I am no parenting-guru but I found these little reminders worked for me (at least in this initial phase of introducing a new sibling). Just to share :
1) Prepare but manage your expectations
It’s good to prep the older one of the siblings’ arrival. All the little works of buying presents for each other is good but even if the older one frown at the younger one’s arrival; that’s fine. They will grow up.
I repeat: They will grow up. And of course hopefully learn to get along after some tugs and knocks.
Day 1 of not getting along; Day 2 of a first fight; Day 3 of a first blue-black “medal” earned. Maybe Day 4 you will get the hand over the shoulder and have them singing “We know we are brothers….”
Manage your own expectations. Stories of friends’ kids getting along perfectly well with hugs and kisses for each other might not work the same way in your house. There is just more “action” in mine.

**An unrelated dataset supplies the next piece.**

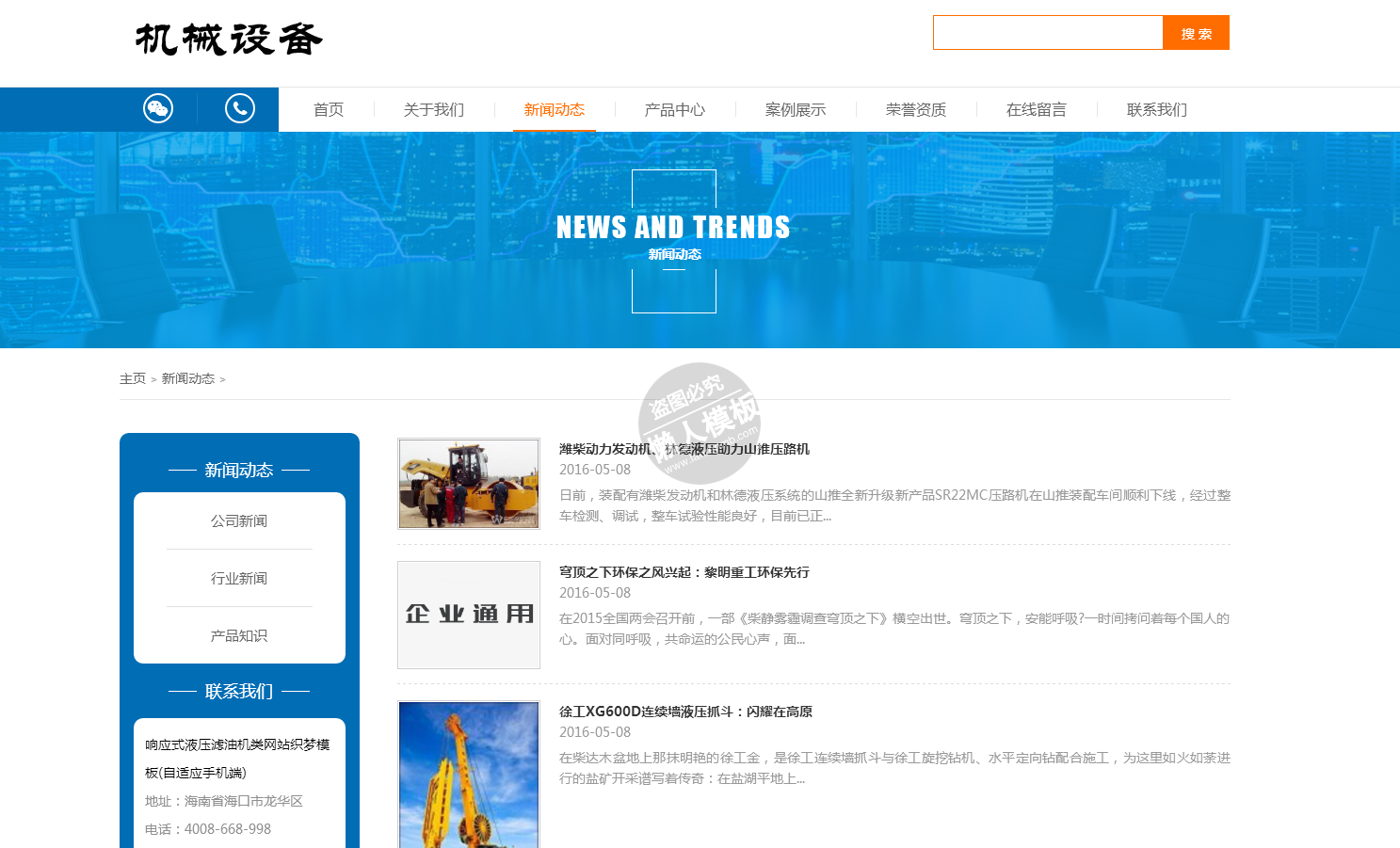The image size is (1400, 848).
Task: Open 产品知识 sidebar category
Action: [239, 636]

2) Shower the older one with even more attention when the younger one came along
I was probably a little ill-prepared for this. I was very hands on with No.1 and wanted to do the same for No.2. Only when a good friend told me that she passed most baby duties to caregiver and spend even more time with her No. 1 (reading books, talking, playing, anything basically) during her confinement month; I realised I should do the same too. This will lessen the new-baby-syndrome in No.1 and that mummy/daddy are still there for him. This is the best time to spend with No. 1 since No. 2 is either sleeping or feeding.
3) Stop naysayers (including myself!)
Well-meaning older folks like to make statements such as: “If you don’t listen, I will give it to Di Di and not you” or “Look, Di Di is such a good boy; you must be like him” or “I bring Di Di home, ok?”. We try to stop the comparison and/or well-meaning “reserve psychology”. Every child is unique and to us and comparison between the siblings won’t help the relationship. Maybe due to the environment I was brought up in, I do have to consciously bite my tongue to remind myself not to make comparison statements in front of the boys too.
4) Fights are just part of self defence and growing up process
That’s how I am seeing it these days and telling myself that. With so much testosterone at home, it is not surprising for them to practice self defence and ruffle some feathers when the other gets in the way of his toys. Having said that, we do not condone fights. Depending on who’s in the wrong, they have their “thinking corners” and “time-out” sessions. Eizac is too young for such discipline; but he does understand his Daddy’s “I-mean-it and NO stare”.
5) Breathe in and Breathe out
It’s a mantra I tell myself. To keep my sanity, I think of the positive in each child and remind myself that no matter how bad the fights are, they are brothers.
Blood brothers. For life. Nothing will change that relationship.
Slowly, they will grow accustomed to each other’s quirks and learn how to live in harmony. I pray so.
For now, I breathe in and out while keeping my hair intact. There are good and bad days. On the bad ones – keep some emergency Cadbury stash in the fridge. Open them and eat. It worked for me.
What worked for you? Please do share more tips with me especially if you have at least 2 active boys!